TASK TO COMPLETE: From the entries below, please gather each line containing the string "Open".

DATA FOR REVIEW:
- - -

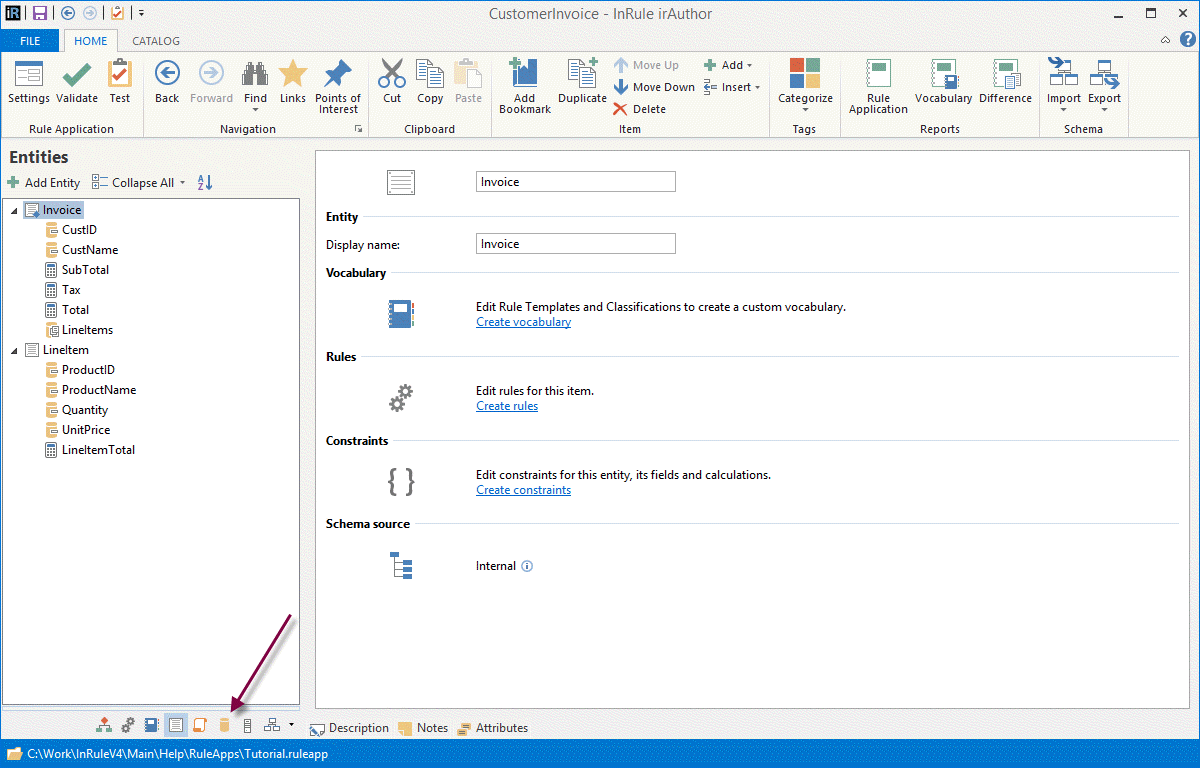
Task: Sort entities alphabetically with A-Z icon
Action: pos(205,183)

- - -

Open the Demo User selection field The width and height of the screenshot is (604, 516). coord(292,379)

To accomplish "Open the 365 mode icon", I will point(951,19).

- - -

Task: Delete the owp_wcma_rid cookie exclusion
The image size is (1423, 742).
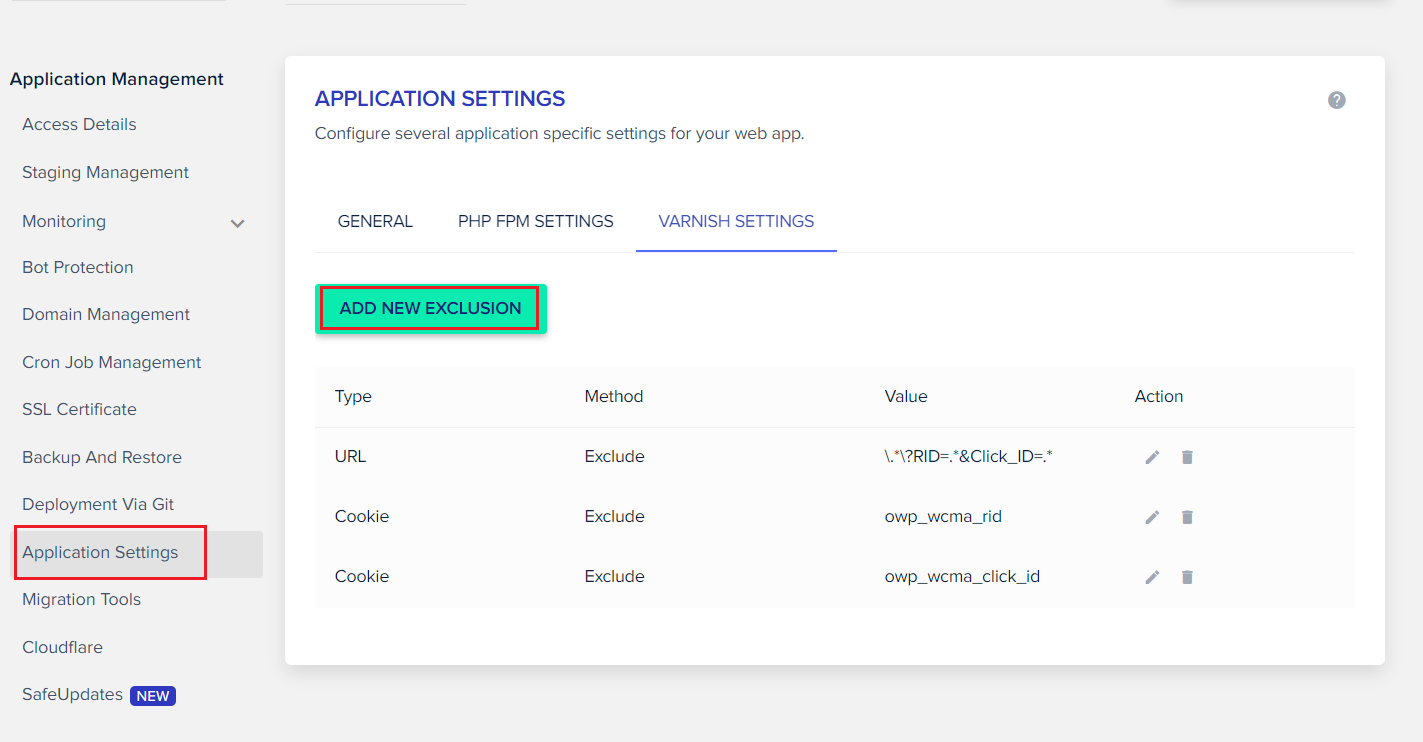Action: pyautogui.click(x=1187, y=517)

- - -

SOLUTION FOR THIS PROBLEM:
Open the Demo User selection field The width and height of the screenshot is (604, 516). coord(292,379)
To accomplish "Open the 365 mode icon", I will point(951,19).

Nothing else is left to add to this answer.